A minha vida inteira, os quase
setenta anos que já vivi, conduziram-me, ao acordar esta manhã, a estar aqui na
vossa reunião, a caminhar ao vosso lado. Elas foram instruídas na associação a
dizer “faz o que quiseres, uma greve ao trabalho pago, uma greve como
consumidora, uma greve aos cuidados médicos. Escolhe o que for melhor para ti,
porque para nós está tudo bem, não estamos aqui para distribuir crachás à
melhor feminista”.
O meu marido vai notar se eu não
tiver a comida pronta para ele. Por isso, Amália, põe a sopa num Tupperware e
diz-lhe que ele mesmo a pode aquecer. Será que ele consegue fazer isso? Dá-lhe
uma aula para principiantes de como usar o micro-ondas, na próxima semana. Eu
tenho de trabalhar, não me posso dar ao luxo de não ser remunerada, mas não se
preocupem, encontro-me convosco mais tarde na Atocha. Será que cuidar de ti
própria conta? Estou a pensar tomar um banho de imersão antes de sair de casa
pela manhã, até ficar com a minha pele enrugada como se fosse uma ameixa seca.
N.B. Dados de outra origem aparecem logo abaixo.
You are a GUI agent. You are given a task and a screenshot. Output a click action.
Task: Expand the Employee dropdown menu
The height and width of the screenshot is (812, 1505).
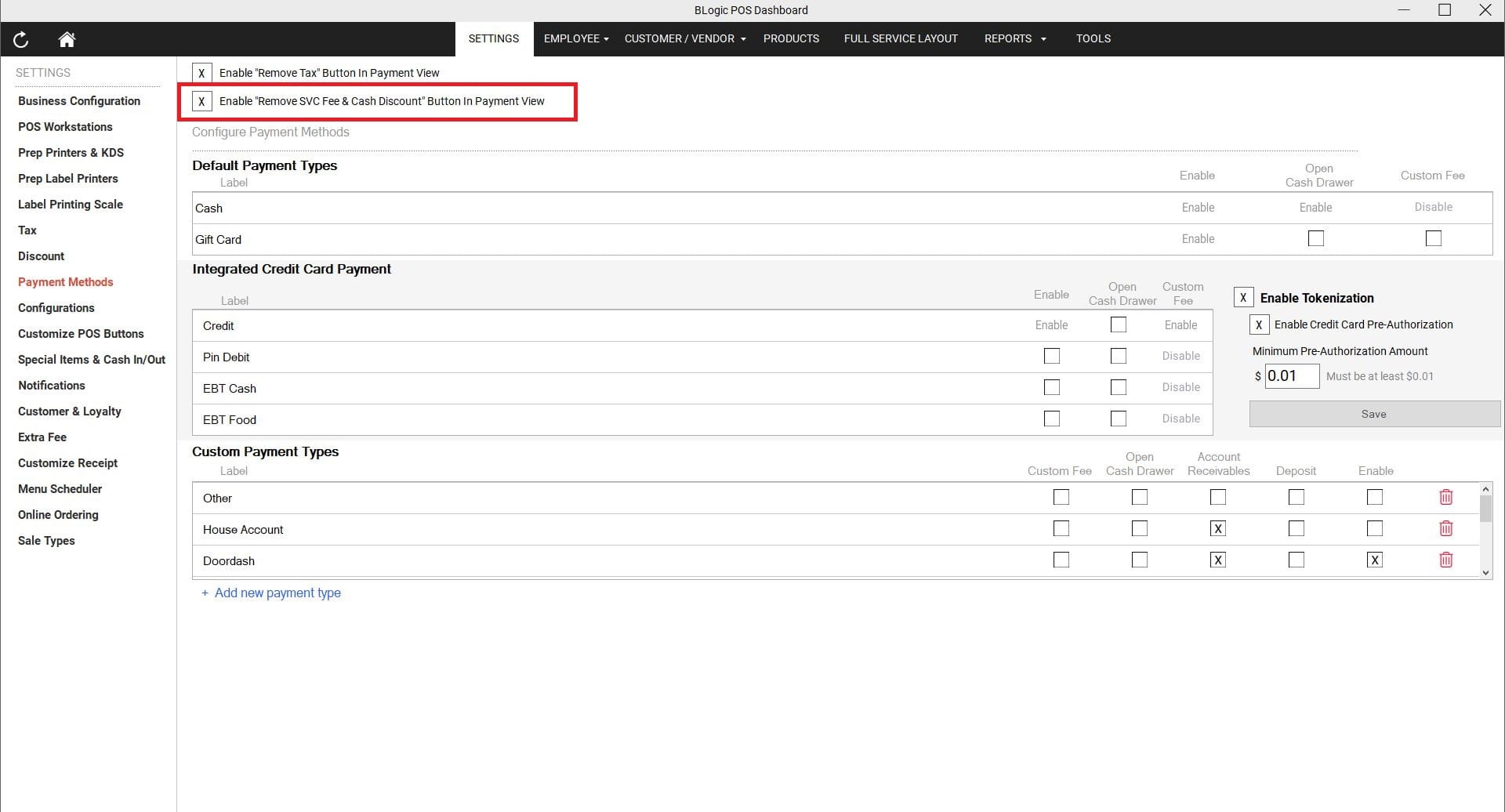(576, 38)
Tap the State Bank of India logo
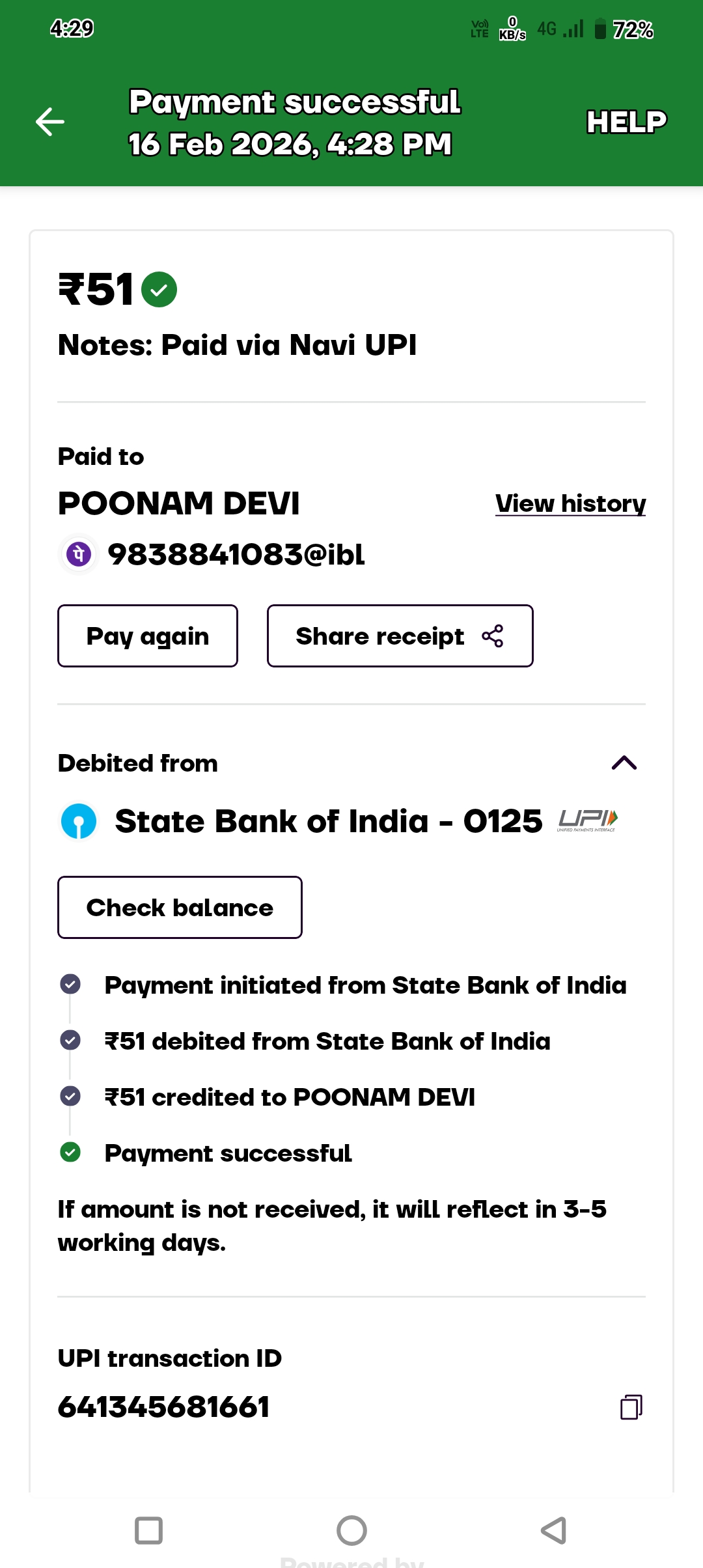 79,821
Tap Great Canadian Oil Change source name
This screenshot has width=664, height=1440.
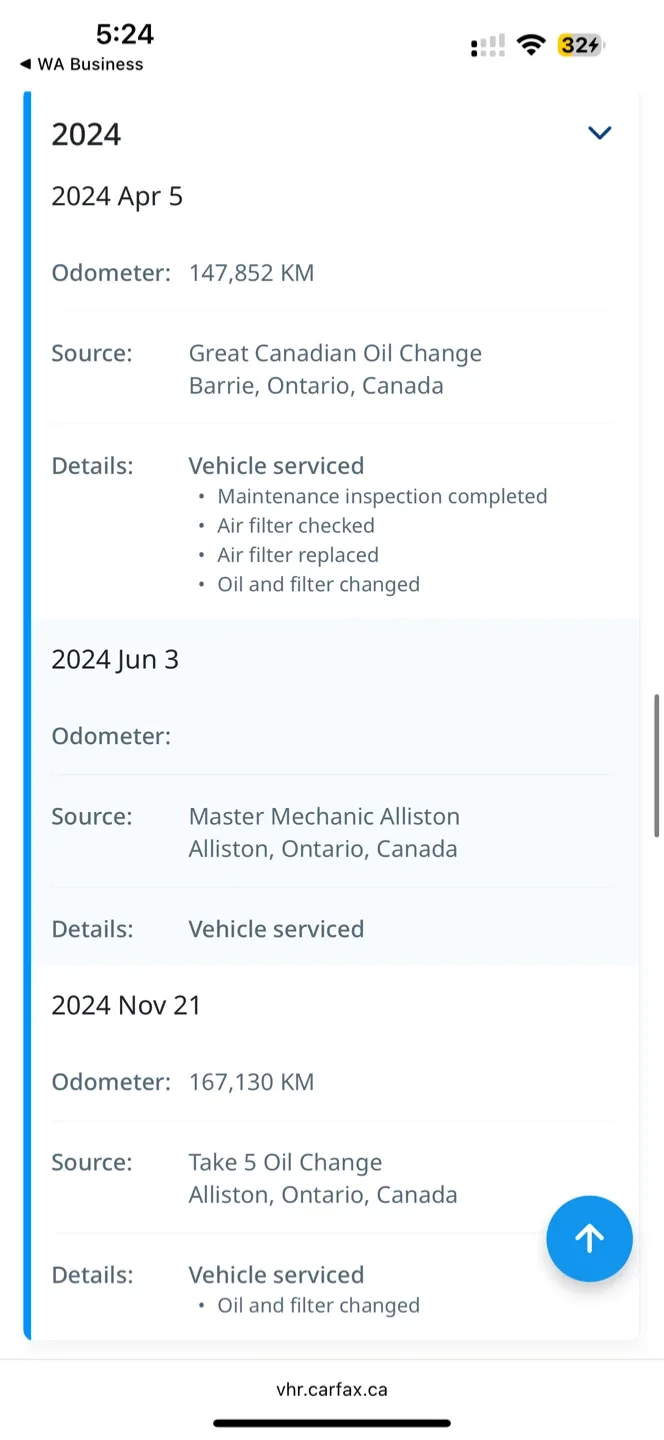[x=335, y=353]
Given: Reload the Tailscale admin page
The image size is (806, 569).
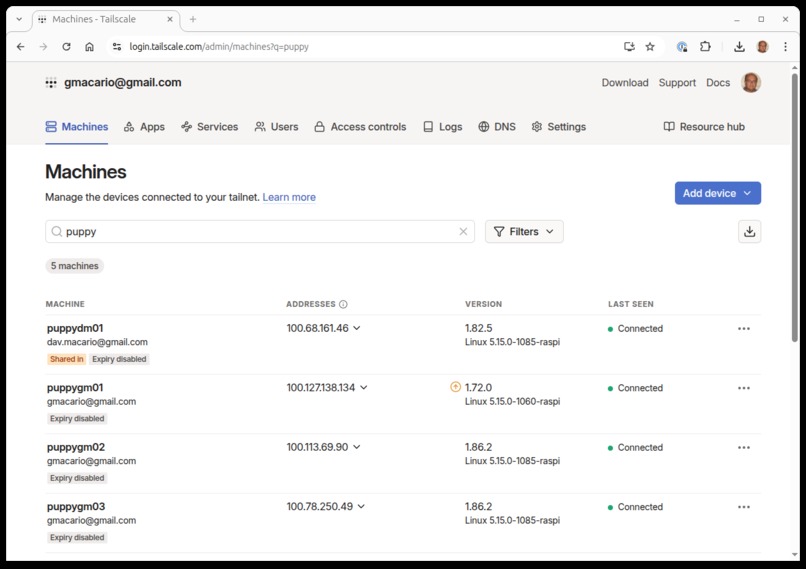Looking at the screenshot, I should click(x=66, y=47).
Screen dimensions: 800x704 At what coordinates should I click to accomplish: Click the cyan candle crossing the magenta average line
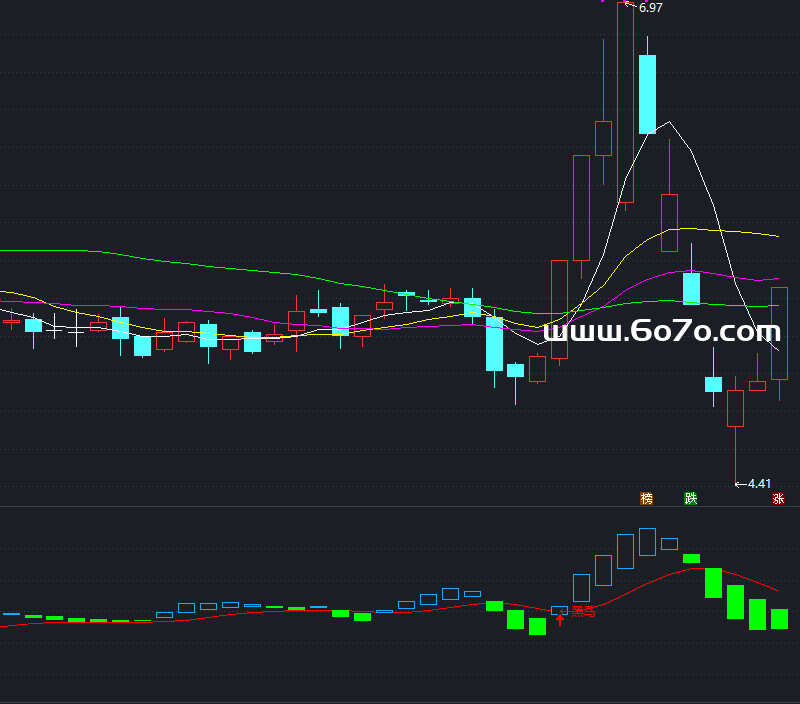[x=691, y=288]
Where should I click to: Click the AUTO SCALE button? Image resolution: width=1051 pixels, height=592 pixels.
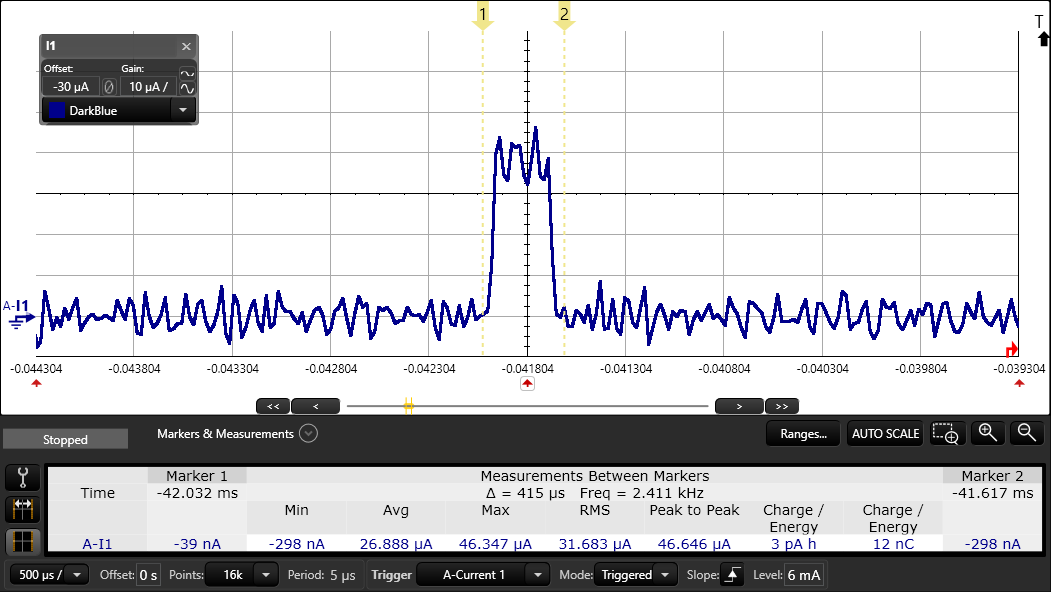click(884, 434)
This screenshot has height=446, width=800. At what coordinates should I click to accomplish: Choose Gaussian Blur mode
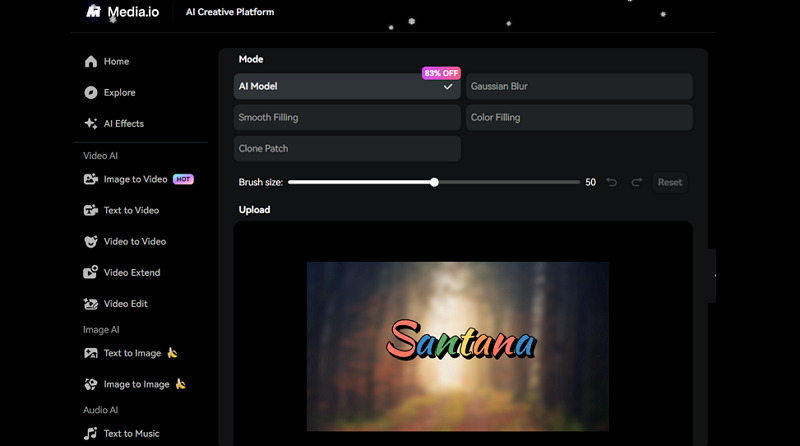click(x=578, y=87)
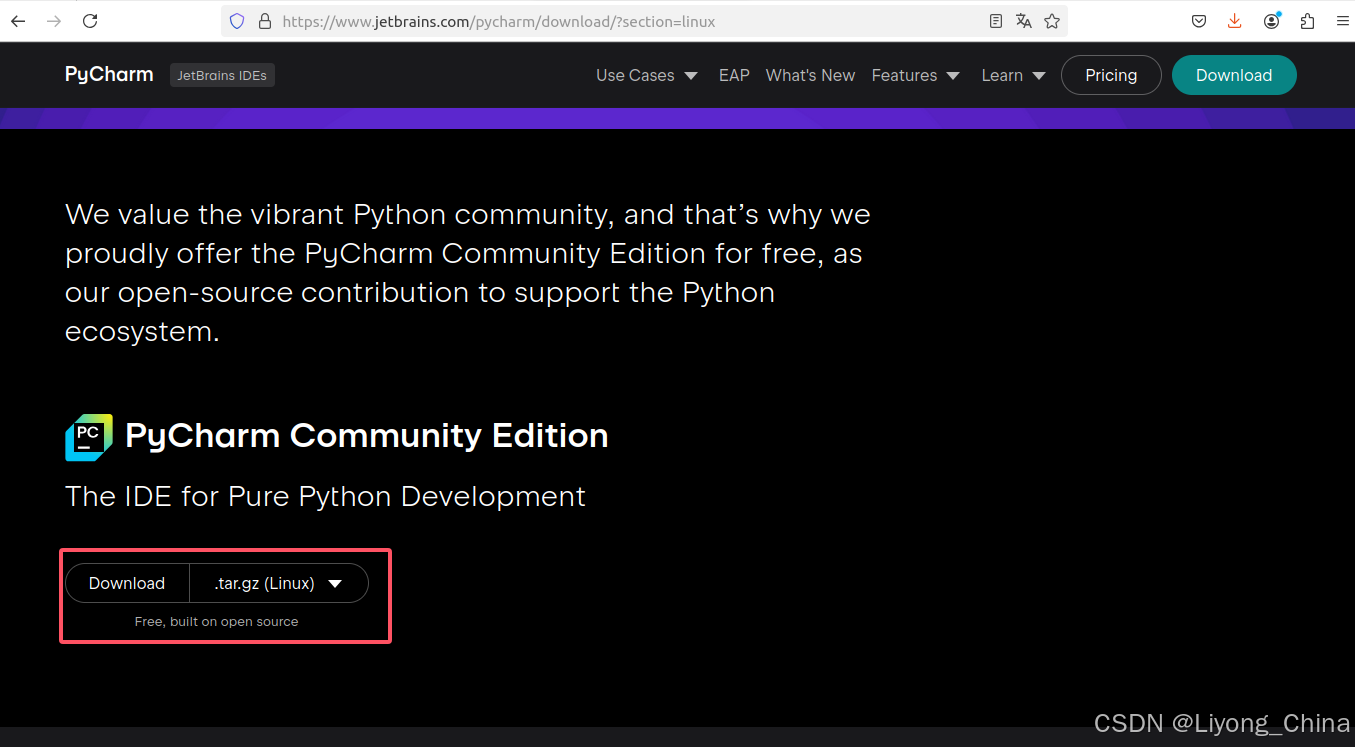Open the Firefox account menu
This screenshot has height=747, width=1355.
[x=1271, y=21]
Com certeza, porque não? Hoje
trata-se de cuidar de nós próprias e das nossas irmãs. Na véspera, à tarde,
várias delas tinham-se encontrado na associação: algumas, atarefadas, faziam
sandes para aquelas que fossem para as ruas espalhar a mensagem, às mulheres
que saiam das mercearias, e às que tinham ido para o trabalho; outras optaram
por não fazer greve, mas apareceram bem cedo na sede para discutirem os acontecimentos
nas diferentes cidades e aqui na sua cidade.
Será que ouvir rádio conta como
fazer greve? Ver online o que está a acontecer? Elas destaparam uma bandeja
embrulhada em papel de alumínio e passaram às outras fatias de pão-de-ló.
Tinham frito empanadas, e as raparigas prepararam húmus e guacamole,
uma das mais velhas mergulhou uma colher na panela de barro como se fosse sopa
ou leite creme para deleite das raparigas. Não é assim que se come húmus.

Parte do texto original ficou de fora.